_Consigne_
Reproduisez ces lignes à l'identique, pour l'ensemble des enregistrements.

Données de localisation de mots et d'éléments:

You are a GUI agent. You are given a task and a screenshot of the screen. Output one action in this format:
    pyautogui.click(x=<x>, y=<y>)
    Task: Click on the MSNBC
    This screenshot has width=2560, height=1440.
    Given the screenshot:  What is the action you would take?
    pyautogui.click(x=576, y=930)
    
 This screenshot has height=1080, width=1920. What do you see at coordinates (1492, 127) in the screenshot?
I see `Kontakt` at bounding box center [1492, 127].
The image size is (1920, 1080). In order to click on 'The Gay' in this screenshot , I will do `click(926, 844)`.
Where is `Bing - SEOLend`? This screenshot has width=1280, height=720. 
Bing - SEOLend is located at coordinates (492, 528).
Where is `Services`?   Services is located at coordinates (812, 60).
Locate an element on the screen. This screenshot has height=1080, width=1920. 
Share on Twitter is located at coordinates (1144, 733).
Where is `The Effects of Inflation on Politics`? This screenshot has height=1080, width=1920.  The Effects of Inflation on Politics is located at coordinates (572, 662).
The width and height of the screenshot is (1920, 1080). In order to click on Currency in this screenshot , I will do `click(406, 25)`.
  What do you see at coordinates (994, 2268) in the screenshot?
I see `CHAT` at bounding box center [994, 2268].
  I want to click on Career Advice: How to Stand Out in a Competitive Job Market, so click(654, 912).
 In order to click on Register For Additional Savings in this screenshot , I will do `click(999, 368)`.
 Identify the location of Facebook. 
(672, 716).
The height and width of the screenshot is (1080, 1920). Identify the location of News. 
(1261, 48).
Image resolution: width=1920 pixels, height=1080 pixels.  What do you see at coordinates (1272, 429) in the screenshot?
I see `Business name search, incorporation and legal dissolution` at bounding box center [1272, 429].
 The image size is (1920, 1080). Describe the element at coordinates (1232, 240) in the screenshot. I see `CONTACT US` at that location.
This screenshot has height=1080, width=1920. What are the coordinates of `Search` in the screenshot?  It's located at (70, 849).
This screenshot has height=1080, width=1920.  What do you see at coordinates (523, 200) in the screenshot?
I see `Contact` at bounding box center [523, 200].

_Corrigé_
You are a GUI agent. You are given a task and a screenshot of the screen. Output one action in this format:
    pyautogui.click(x=<x>, y=<y>)
    Task: Click on the MSNBC
    This screenshot has width=2560, height=1440.
    Given the screenshot:  What is the action you would take?
    pyautogui.click(x=576, y=930)
    
 This screenshot has height=1080, width=1920. What do you see at coordinates (1492, 127) in the screenshot?
I see `Kontakt` at bounding box center [1492, 127].
The image size is (1920, 1080). In order to click on 'The Gay' in this screenshot , I will do `click(926, 844)`.
Where is `Bing - SEOLend`? This screenshot has width=1280, height=720. 
Bing - SEOLend is located at coordinates (492, 528).
Where is `Services`?   Services is located at coordinates (812, 60).
Locate an element on the screen. This screenshot has height=1080, width=1920. 
Share on Twitter is located at coordinates (1144, 733).
Where is `The Effects of Inflation on Politics`? This screenshot has height=1080, width=1920.  The Effects of Inflation on Politics is located at coordinates (572, 662).
The width and height of the screenshot is (1920, 1080). In order to click on Currency in this screenshot , I will do `click(406, 25)`.
  What do you see at coordinates (994, 2268) in the screenshot?
I see `CHAT` at bounding box center [994, 2268].
  I want to click on Career Advice: How to Stand Out in a Competitive Job Market, so click(654, 912).
 In order to click on Register For Additional Savings in this screenshot , I will do `click(999, 368)`.
 Identify the location of Facebook. 
(672, 716).
The height and width of the screenshot is (1080, 1920). Identify the location of News. 
(1261, 48).
Image resolution: width=1920 pixels, height=1080 pixels.  What do you see at coordinates (1272, 429) in the screenshot?
I see `Business name search, incorporation and legal dissolution` at bounding box center [1272, 429].
 The image size is (1920, 1080). Describe the element at coordinates (1232, 240) in the screenshot. I see `CONTACT US` at that location.
This screenshot has height=1080, width=1920. What are the coordinates of `Search` in the screenshot?  It's located at (70, 849).
This screenshot has height=1080, width=1920.  What do you see at coordinates (523, 200) in the screenshot?
I see `Contact` at bounding box center [523, 200].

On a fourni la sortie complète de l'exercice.